Читаем Письма к Вере полностью

Писать хочется! Я совершенно не сделан для пестрой здешней жизни – или, вернее, все было бы хорошо, если б отыскать в мелькающем ландшафте каждого дня свою маленькую отчизну, – три-четыре часа, которые можно было бы посвятить писанию. Душенька моя, как я люблю тебя… Как это хорошо – разговор с собачкой! Маленький мой…

Мама опять больна. Живут в одной комнате, чтобы было теплее. Она в отчаянии, что я не приезжаю, что опять – разочарование. Просто не знаю, как быть…

Милюкову письмо переписал и передал Ильюше, к которому сегодня специально приходит Алданов поговорить по этому вопросу. Что ты сейчас делаешь? (Четыре часа дня, среда. Верно, не спал, хлопочет над чем-нибудь.)

Сейчас звонил мне Бунин с предложением найти подходящее для нас место около Lavandou и поселиться рядом. Завтракаю с ним в субботу. Погода такая, какую себе представляет пушкинская Лаура, думая о Париже. Но промеж дождей щебечут воробьи и утешительно блестят железные ограды. Я люблю тебя. Повторяю тебе: жду тебя в середине марта. Будет постоянная должность – хорошо, составные заработки – тоже ничего, справлюсь.

О Butler сейчас говорить невозможно, пусть сперва разрешится вопрос: газеты. В субботу встречаюсь днем с Lady Fletcher. I kiss you, my love.

B.

170. 12 февраля 1937 г.

Париж, авеню де Версаль, 130 – Берлин, Несторштрассе, 22

Счастье мое, душенька моя дорогая, вчерашнее matineé было удачнейшим из моих выступлений (хотя народу было не больше 150 человек, – и толпы местных венгерцев возвращали в кассу билеты). Утром пришли весьма красиво оперенные Мелотом переводы, так что я некоторые читал в двух вариантах. Был, между прочим, Джойс; мы с ним очень мило поговорили. Он крупнее ростом, чем я думал, с ужасным свинцовым взглядом: одним глазом уже не видит вовсе, а зрачок другого (который он наставляет на тебя особенным манером, так как не может им вращать) заменен дыркой, причем эту операцию делали шесть раз, пока не удалось пробуравить зрачок, не вызывая кровотечения.

Письмо к Мил.<юкову> забраковали, и, вероятно, придется опять с ним повидаться – или писать другое письмо. С И.<льей> И.<сидоровичем> мы выработали план жизни, но многое зависит от лондонской поездки. Одно меня очень ободряет: успех моих французских вещиц. За лето, кроме «Дара», непременно сочиню две conférence и переведу – или напишу прямо – рассказ-другой. Лето мы проведем на юге – и только в крайнем случае, если ровно ничего с бабочками не выйдет в Лондоне, то придется селиться под Парижем. Но, повторяю, о всяких подробностях, о которых шла у нас речь, сегодня писать не буду.
——
§ Короткое упражнение 1
Выведите без изменений все строки из раздела «Исходные данные» ниже, не включая в ответ изображения.
——
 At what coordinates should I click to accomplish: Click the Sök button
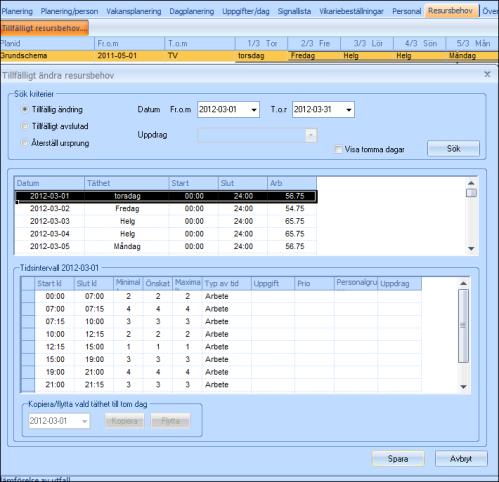click(x=453, y=149)
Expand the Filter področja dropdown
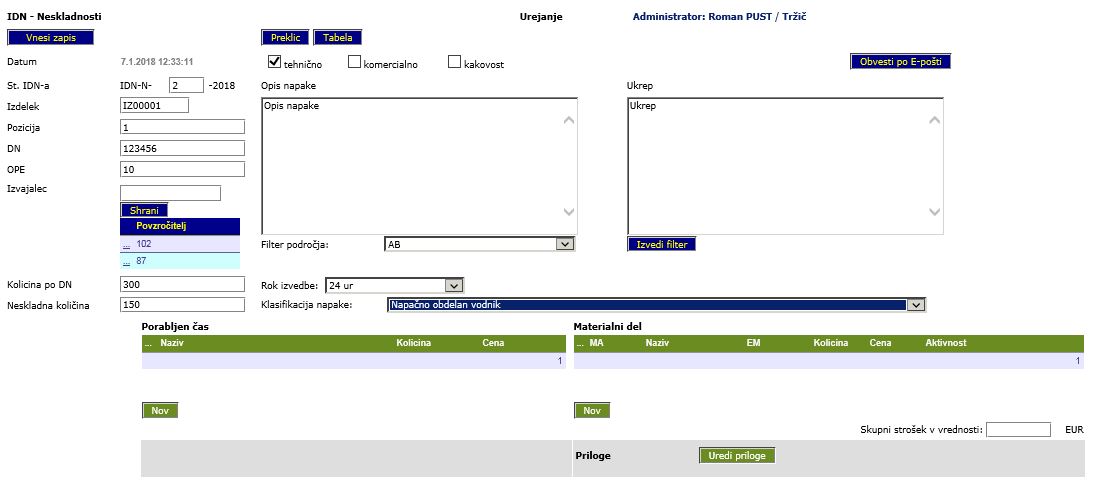This screenshot has height=480, width=1095. tap(564, 244)
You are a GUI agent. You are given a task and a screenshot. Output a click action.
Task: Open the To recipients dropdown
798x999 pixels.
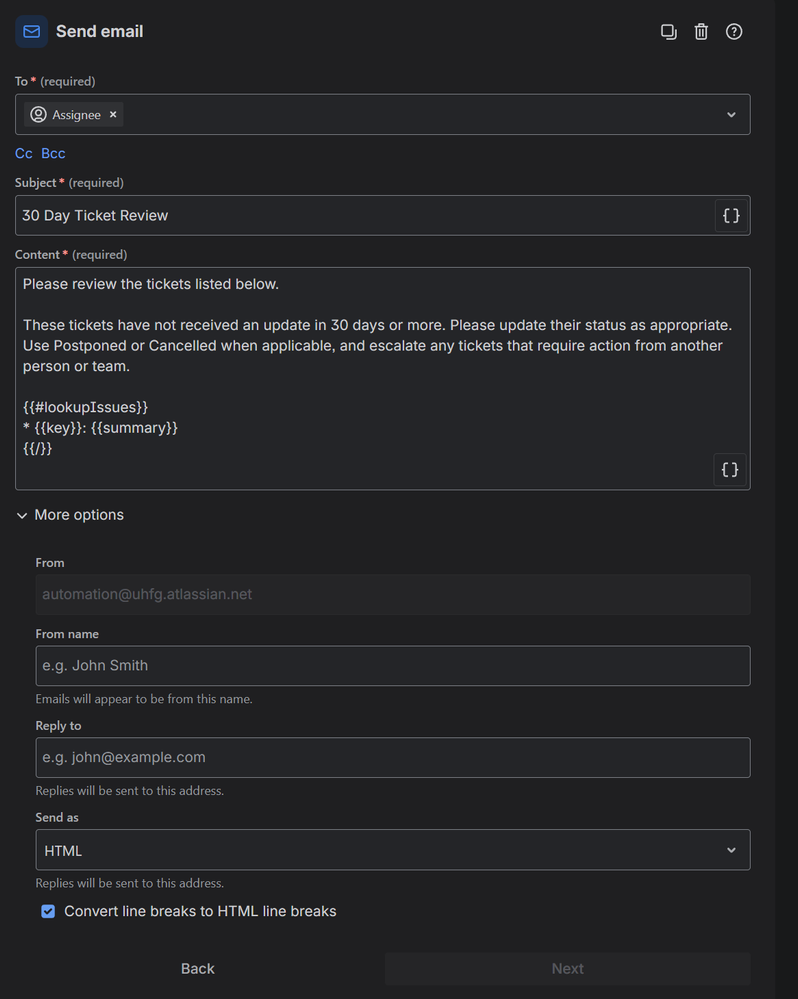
——
§ Короткое упражнение 2
Определите, согласуются ли с приведённым текстом утверждения (a) на выступлении было больше 150 человек; (b) Бунин предложил найти место около Lavandou и поселиться рядом; (c) письмо к Милюкову одобрили. На каждое ответьте «да» или «нет» и приведите дословно решающие слова текста.

§ Итоговый результат 1
 At what coordinates should I click to accomplish: Click the Sök button
click(x=453, y=149)
Expand the Filter področja dropdown
This screenshot has height=480, width=1095. tap(564, 244)
You are a GUI agent. You are given a task and a screenshot. Output a click action.
Task: Open the To recipients dropdown
798x999 pixels.

§ Итоговый результат 2
(a) Нет: «народу было не больше 150 человек».
(b) Да: «Сейчас звонил мне Бунин с предложением найти подходящее для нас место около Lavandou и поселиться рядом».
(c) Нет: «Письмо к Мил.<юкову> забраковали».